Listing:
◇ ◇ ◇ ◇

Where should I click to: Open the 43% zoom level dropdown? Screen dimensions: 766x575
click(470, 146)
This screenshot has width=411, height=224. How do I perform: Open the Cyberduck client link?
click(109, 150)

◇ ◇ ◇ ◇

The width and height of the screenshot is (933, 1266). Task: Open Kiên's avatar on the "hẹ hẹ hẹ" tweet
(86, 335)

◇ ◇ ◇ ◇

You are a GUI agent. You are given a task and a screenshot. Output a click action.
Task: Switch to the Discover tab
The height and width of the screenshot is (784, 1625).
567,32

◇ ◇ ◇ ◇

Task prompt: Convert the lines from the one containing "This screenshot has" through the one containing "click(109, 150)" into a Markdown table with the columns Row and Line text, omitting any blank lines.

Result for this exercise:
| Row | Line text |
|---|---|
| 1 | This screenshot has width=411, height=224. How do I perform: Open the Cyberduck client link? |
| 2 | click(109, 150) |